[Record set]:
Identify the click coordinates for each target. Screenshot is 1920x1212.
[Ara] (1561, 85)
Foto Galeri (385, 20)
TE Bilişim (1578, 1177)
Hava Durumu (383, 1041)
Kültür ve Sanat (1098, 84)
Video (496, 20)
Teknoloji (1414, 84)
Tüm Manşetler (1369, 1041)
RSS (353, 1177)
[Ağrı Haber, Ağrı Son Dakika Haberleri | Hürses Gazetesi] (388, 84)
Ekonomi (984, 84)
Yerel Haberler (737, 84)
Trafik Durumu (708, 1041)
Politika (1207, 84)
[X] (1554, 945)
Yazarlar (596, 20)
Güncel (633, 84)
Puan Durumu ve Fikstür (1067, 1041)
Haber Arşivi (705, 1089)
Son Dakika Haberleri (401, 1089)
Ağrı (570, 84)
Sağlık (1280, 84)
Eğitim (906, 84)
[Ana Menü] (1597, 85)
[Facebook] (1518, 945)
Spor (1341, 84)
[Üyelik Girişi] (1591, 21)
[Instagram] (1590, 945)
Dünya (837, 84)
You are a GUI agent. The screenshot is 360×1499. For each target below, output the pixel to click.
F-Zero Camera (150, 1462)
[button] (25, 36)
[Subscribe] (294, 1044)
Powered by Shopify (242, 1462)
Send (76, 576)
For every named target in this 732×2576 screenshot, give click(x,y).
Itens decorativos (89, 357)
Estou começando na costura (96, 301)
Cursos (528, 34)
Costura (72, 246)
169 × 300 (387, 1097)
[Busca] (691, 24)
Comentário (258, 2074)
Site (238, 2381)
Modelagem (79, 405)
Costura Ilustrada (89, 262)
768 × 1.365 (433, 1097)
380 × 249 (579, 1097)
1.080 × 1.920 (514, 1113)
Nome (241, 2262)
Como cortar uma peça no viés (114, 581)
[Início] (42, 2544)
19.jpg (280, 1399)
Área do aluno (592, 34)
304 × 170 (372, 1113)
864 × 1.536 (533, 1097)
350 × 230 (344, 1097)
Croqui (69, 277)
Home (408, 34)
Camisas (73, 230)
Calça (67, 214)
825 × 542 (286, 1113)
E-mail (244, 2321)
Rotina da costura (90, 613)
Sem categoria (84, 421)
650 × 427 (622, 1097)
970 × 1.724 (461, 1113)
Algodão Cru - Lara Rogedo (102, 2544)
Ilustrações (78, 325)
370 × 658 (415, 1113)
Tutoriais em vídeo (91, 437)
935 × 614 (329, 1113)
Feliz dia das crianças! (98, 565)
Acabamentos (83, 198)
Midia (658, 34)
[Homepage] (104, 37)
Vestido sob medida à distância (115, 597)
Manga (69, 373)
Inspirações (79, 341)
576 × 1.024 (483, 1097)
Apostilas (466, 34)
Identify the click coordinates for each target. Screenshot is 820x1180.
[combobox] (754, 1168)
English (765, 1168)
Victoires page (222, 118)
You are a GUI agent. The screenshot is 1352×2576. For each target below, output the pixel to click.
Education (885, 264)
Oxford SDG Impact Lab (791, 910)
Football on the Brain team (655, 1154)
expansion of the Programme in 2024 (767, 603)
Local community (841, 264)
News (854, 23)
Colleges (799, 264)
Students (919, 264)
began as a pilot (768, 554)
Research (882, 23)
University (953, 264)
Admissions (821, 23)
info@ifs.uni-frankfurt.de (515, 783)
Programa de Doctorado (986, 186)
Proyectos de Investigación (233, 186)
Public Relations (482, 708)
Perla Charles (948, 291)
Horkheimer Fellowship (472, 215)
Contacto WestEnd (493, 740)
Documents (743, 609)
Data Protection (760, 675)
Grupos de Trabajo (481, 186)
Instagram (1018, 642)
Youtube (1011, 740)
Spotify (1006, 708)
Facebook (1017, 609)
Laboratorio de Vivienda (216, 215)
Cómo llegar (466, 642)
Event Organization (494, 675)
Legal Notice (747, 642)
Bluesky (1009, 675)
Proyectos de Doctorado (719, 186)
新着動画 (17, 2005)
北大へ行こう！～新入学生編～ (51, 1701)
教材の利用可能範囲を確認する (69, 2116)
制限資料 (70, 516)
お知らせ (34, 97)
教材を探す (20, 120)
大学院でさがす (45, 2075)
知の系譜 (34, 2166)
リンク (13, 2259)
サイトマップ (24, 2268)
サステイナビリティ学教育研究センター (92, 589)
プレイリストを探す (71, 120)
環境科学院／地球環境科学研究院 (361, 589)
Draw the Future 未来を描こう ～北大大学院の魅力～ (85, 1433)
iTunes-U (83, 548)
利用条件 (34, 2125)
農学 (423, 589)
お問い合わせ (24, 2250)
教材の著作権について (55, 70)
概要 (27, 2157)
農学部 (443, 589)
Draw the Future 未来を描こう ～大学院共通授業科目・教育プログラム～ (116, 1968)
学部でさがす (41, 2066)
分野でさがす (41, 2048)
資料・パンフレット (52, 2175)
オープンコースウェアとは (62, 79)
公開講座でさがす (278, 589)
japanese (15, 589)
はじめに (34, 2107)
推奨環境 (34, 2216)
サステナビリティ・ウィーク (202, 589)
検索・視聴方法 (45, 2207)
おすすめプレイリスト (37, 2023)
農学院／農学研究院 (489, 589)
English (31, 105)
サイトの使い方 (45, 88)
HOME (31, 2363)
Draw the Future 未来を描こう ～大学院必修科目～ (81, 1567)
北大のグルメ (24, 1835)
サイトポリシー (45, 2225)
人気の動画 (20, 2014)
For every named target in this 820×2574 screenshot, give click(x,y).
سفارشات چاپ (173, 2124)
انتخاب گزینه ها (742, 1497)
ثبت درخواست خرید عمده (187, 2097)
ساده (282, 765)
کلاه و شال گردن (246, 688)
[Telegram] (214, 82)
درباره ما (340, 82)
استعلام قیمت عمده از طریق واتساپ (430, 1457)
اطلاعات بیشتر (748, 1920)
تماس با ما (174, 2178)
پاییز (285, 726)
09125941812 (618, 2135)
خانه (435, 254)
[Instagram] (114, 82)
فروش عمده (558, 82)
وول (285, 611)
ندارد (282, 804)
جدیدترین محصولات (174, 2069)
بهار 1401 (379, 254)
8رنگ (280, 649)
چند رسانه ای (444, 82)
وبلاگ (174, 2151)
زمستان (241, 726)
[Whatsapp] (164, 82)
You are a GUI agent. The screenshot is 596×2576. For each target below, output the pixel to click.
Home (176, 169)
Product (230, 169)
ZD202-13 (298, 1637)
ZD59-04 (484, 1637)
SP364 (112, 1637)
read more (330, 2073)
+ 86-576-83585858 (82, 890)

[Exercise goal]: Reproduce the entries above exactly, starting at their first line and finishing with the line that contains "Oxford SDG Impact Lab (791, 910)".

[Worked solution]:
Identify the click coordinates for each target. Screenshot is 1920x1212.
[Ara] (1561, 85)
Foto Galeri (385, 20)
TE Bilişim (1578, 1177)
Hava Durumu (383, 1041)
Kültür ve Sanat (1098, 84)
Video (496, 20)
Teknoloji (1414, 84)
Tüm Manşetler (1369, 1041)
RSS (353, 1177)
[Ağrı Haber, Ağrı Son Dakika Haberleri | Hürses Gazetesi] (388, 84)
Ekonomi (984, 84)
Yerel Haberler (737, 84)
Trafik Durumu (708, 1041)
Politika (1207, 84)
[X] (1554, 945)
Yazarlar (596, 20)
Güncel (633, 84)
Puan Durumu ve Fikstür (1067, 1041)
Haber Arşivi (705, 1089)
Son Dakika Haberleri (401, 1089)
Ağrı (570, 84)
Sağlık (1280, 84)
Eğitim (906, 84)
[Ana Menü] (1597, 85)
[Facebook] (1518, 945)
Spor (1341, 84)
[Üyelik Girişi] (1591, 21)
[Instagram] (1590, 945)
Dünya (837, 84)
You are a GUI agent. The screenshot is 360×1499. For each target below, output the pixel to click.
F-Zero Camera (150, 1462)
[button] (25, 36)
[Subscribe] (294, 1044)
Powered by Shopify (242, 1462)
Send (76, 576)
For every named target in this 732×2576 screenshot, give click(x,y).
Itens decorativos (89, 357)
Estou começando na costura (96, 301)
Cursos (528, 34)
Costura (72, 246)
169 × 300 (387, 1097)
[Busca] (691, 24)
Comentário (258, 2074)
Site (238, 2381)
Modelagem (79, 405)
Costura Ilustrada (89, 262)
768 × 1.365 (433, 1097)
380 × 249 (579, 1097)
1.080 × 1.920 (514, 1113)
Nome (241, 2262)
Como cortar uma peça no viés (114, 581)
[Início] (42, 2544)
19.jpg (280, 1399)
Área do aluno (592, 34)
304 × 170 (372, 1113)
864 × 1.536 (533, 1097)
350 × 230 (344, 1097)
Croqui (69, 277)
Home (408, 34)
Camisas (73, 230)
Calça (67, 214)
825 × 542 (286, 1113)
E-mail (244, 2321)
Rotina da costura (90, 613)
Sem categoria (84, 421)
650 × 427 (622, 1097)
970 × 1.724 (461, 1113)
Algodão Cru - Lara Rogedo (102, 2544)
Ilustrações (78, 325)
370 × 658 (415, 1113)
Tutoriais em vídeo (91, 437)
935 × 614 (329, 1113)
Feliz dia das crianças! (98, 565)
Acabamentos (83, 198)
Midia (658, 34)
[Homepage] (104, 37)
Vestido sob medida à distância (115, 597)
Manga (69, 373)
Inspirações (79, 341)
576 × 1.024 (483, 1097)
Apostilas (466, 34)
Identify the click coordinates for each target. Screenshot is 820x1180.
[combobox] (754, 1168)
English (765, 1168)
Victoires page (222, 118)
You are a GUI agent. The screenshot is 1352×2576. For each target below, output the pixel to click.
Education (885, 264)
Oxford SDG Impact Lab (791, 910)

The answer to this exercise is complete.